Pour souligner sa nomination, nous sommes fiers de vous présenter cet article qu’elle a écrit en 2020 et dans lequel elle raconte son parcours et décrit les efforts qu’elle déploie sans relâche pour favoriser l’inclusion des membres de la communauté 2ELGBTQ+.
J’avais 32 ans quand j’ai participé pour la première fois à un défilé de la Fierté. C’était en 1995 et j’habitais à Montréal. À cette époque, l’épidémie de sida nous arrachait des hommes magnifiques en quantité et mettait un terme à beaucoup trop de vies.
Chaque mois, je perdais quelqu’un qui m’était cher. Parmi eux, mon meilleur ami René, qui est décédé en 1995.
Alors que je pleurais encore la mort de René, j’ai décidé de participer au défilé de la Fierté. Dans les nouvelles, on parlait sans cesse du sida.
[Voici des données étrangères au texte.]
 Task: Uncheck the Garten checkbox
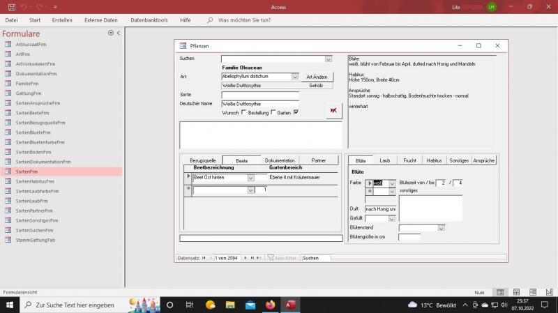(x=296, y=112)
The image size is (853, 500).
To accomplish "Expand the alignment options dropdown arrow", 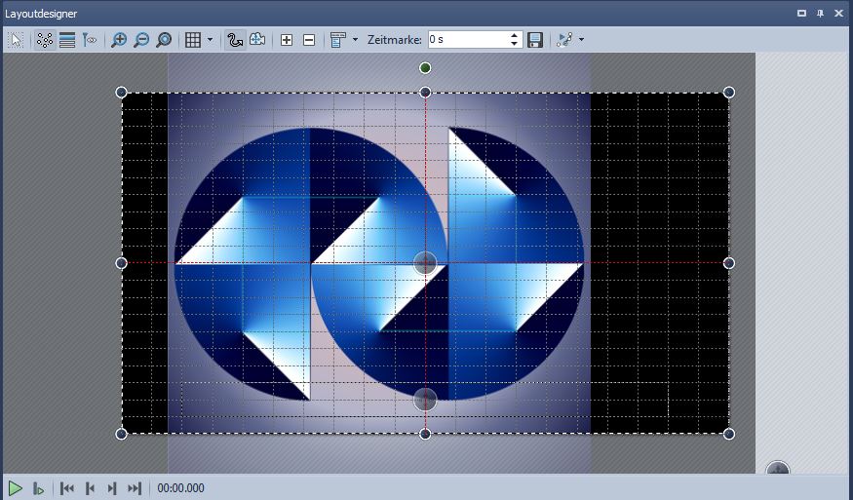I will coord(355,40).
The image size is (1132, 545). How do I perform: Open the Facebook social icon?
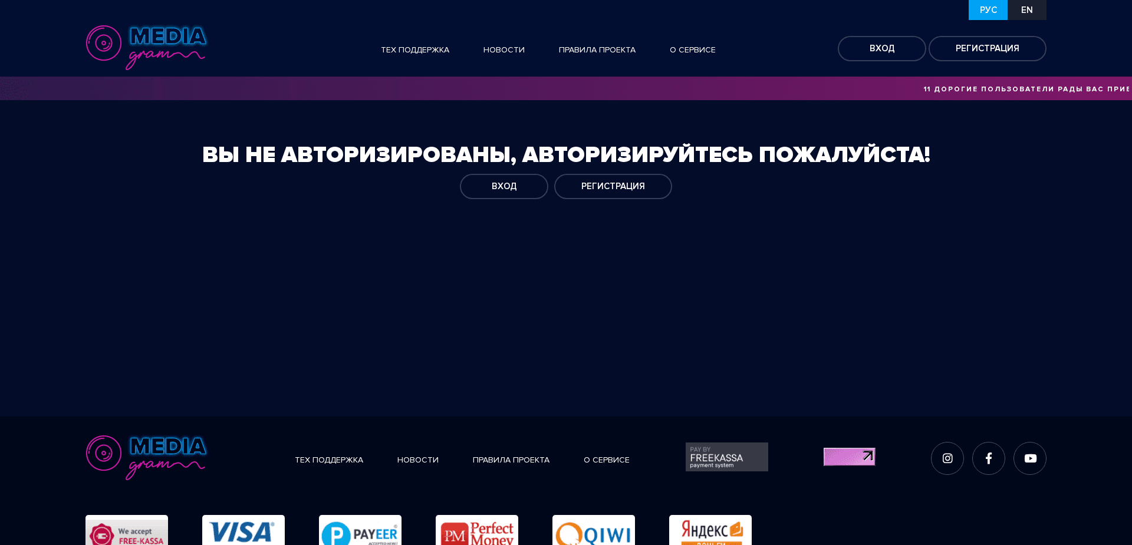(988, 458)
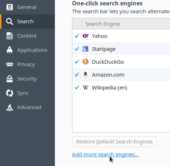Screen dimensions: 170x166
Task: Toggle the Wikipedia (en) engine checkmark
Action: (77, 87)
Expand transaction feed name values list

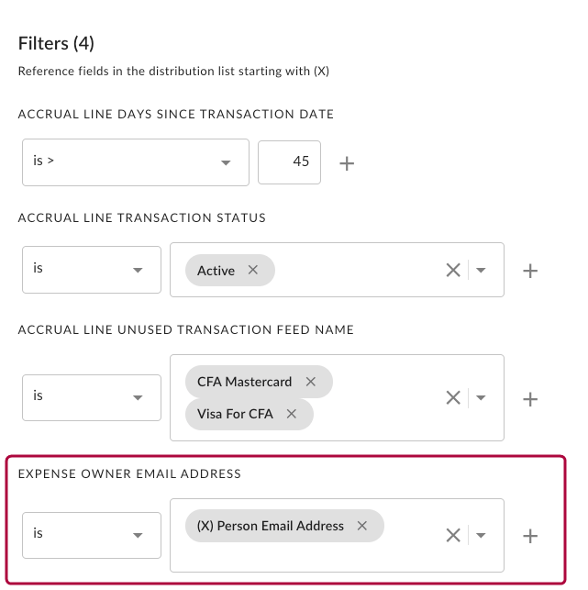[x=482, y=397]
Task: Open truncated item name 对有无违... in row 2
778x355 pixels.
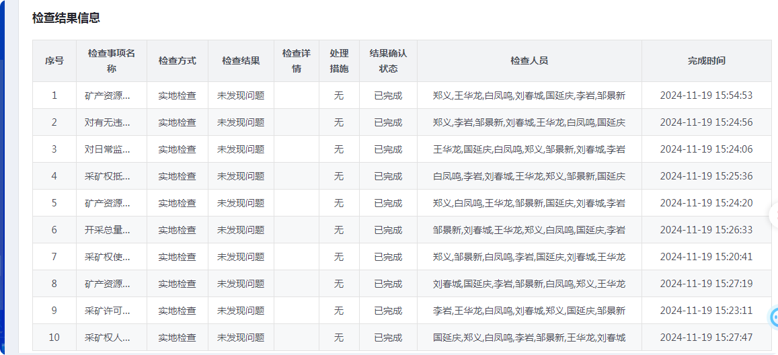Action: (x=108, y=122)
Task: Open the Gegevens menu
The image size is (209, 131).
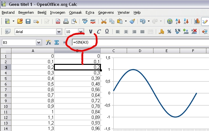Action: pos(106,12)
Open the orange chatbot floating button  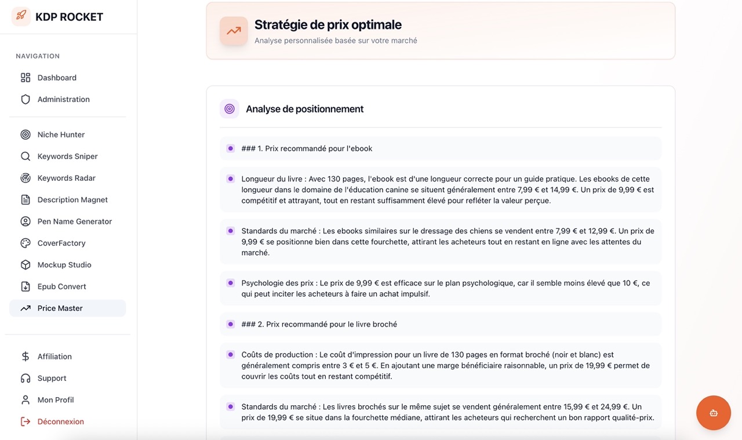click(x=713, y=413)
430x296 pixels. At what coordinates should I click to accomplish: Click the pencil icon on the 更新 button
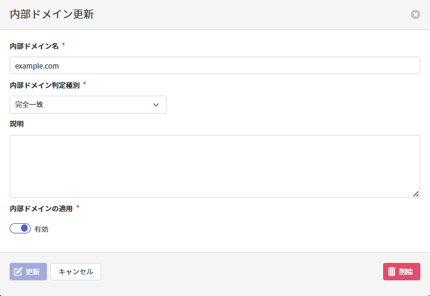[x=18, y=271]
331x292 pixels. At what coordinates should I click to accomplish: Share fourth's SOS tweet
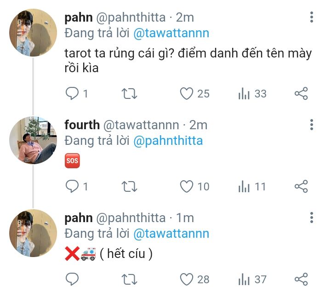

Tout le monde vivait dans la peur, la confusion et la douleur, comme avec la pandémie de coronavirus. En ce moment, les gens ont de la difficulté à comprendre la COVID-19; c’était la même chose à l’époque. Les fausses nouvelles au sujet du sida étaient monnaie courante et plusieurs avaient peur de l’attraper.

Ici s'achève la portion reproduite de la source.